Unhappy Blogger
Unhappy Blogger

Reputation: 183

URL Redirect Via HTACCESS

I'm starting a blog on a domain which I have just purchased and would like to set up another blog as a subdomain.

Now if this secondary blog takes off as well as I hope it does in the near future I'd like to set it up on a domain of it's own, but I'm wondering how easy it is to redirect people who have the existing url to the new one.

I have a folder structure like this:

domain.com >>> htaccess . index.php . about.php . blog/ . features/

My Blog and Features folders also contain a htaccess file and their own index page + other relevant php pages.

I was wondering if you could redirect people to the new domain using only the primary htaccess file, which is located under the main domain.com folder, or if you'd have to edit the htaccess within each sub folder.

What would be the best way of doing this, and to some extent, how would this be done successfully?

Upvotes: 1

Views: 77

Answers (2)

BeetleJuice
BeetleJuice

Reputation: 40896

Once you move your subdomain sub.mydomain.com to newdomain.com, you can use htaccess mod_rewrite module to redirect queries from the subdomain to the new domain.
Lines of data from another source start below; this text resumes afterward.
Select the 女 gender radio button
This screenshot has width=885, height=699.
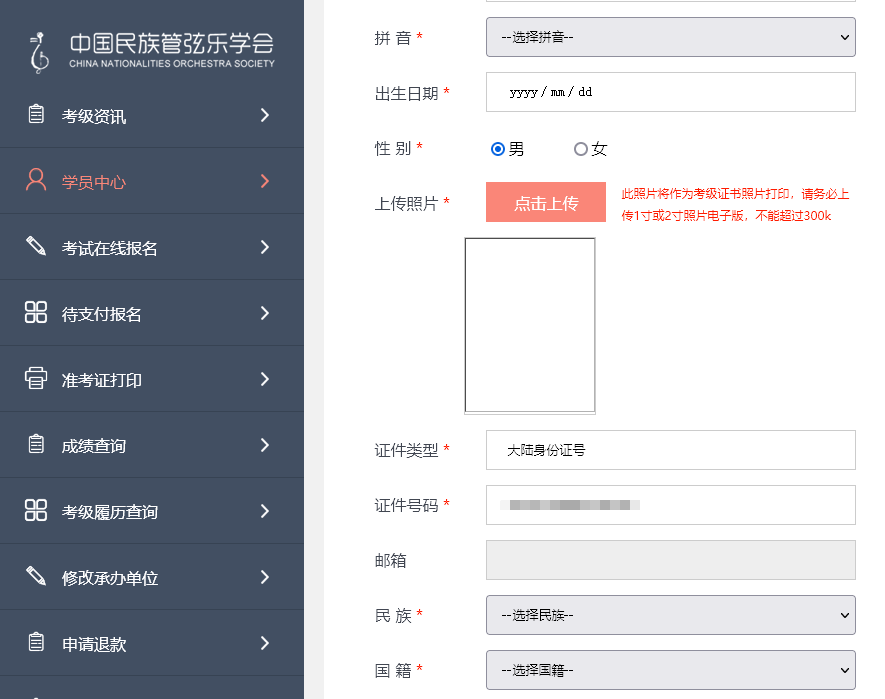(x=580, y=148)
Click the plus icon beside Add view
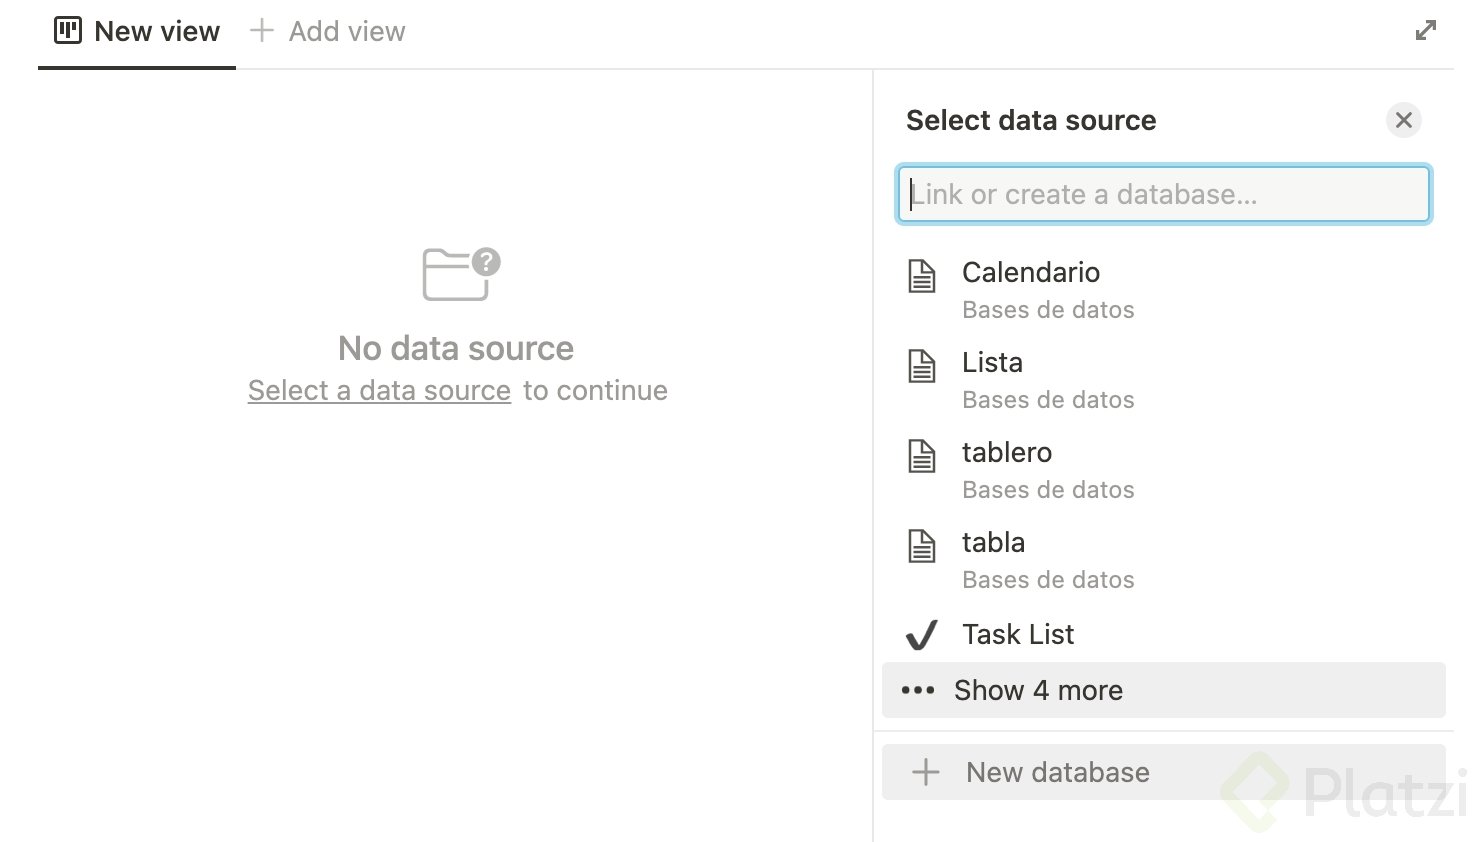Image resolution: width=1482 pixels, height=842 pixels. 262,31
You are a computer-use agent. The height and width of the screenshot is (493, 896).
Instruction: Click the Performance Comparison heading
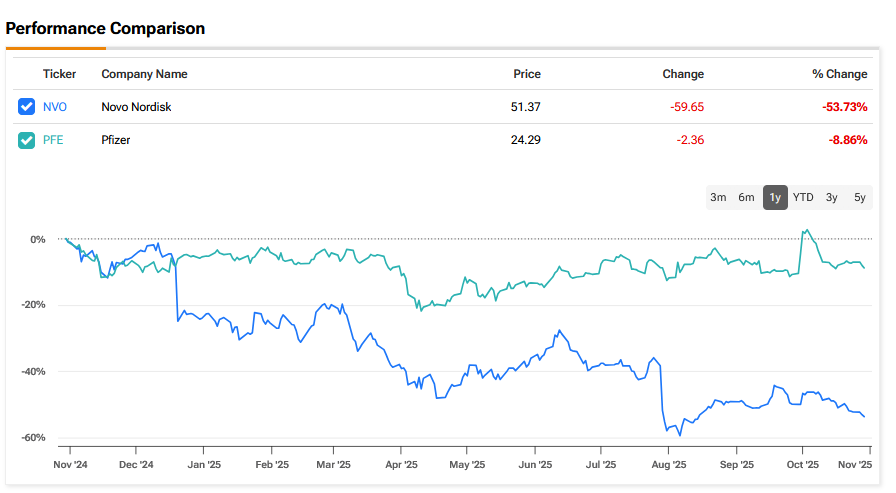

You would put the rules in the top level htaccess file that controls the old domain. With the example domains above, it would be something like:

Options +FollowSymLinks
# turn on mod_rewrite
RewriteEngine On
RewriteBase /

# only redirect if query is for the sub domain (non case-sensitive match)
RewriteCond %{HTTP_HOST} ^sub\.mydomain\.com$ [NC]

# rewrite all urls (that match the subdomain host) to new domain, 
# be sure to include the original path and query string
RewriteRule ^(.*)$ http://www.newdomain.com/$1 [QSA,L,R=301]

If your new domain doesn't use www prefix, just remove that from the rewrite rule. QSA tells the server to send along the query string (part of the url after the ? character). L means stop processing htaccess document. R=301 means to tell the browser that from then on it can go directly to newdomain.com whenever the user tries to go to sub.mydomain.com

Upvotes: 0

Joe
Joe

Reputation: 4917

Yes, all you would need to do is use the following:

Options +FollowSymLinks
RewriteEngine on
RewriteRule (.*) http://www.newblog.com/$1 [R=301,L]

So when someone accesses the old domain, it would direct to the new one.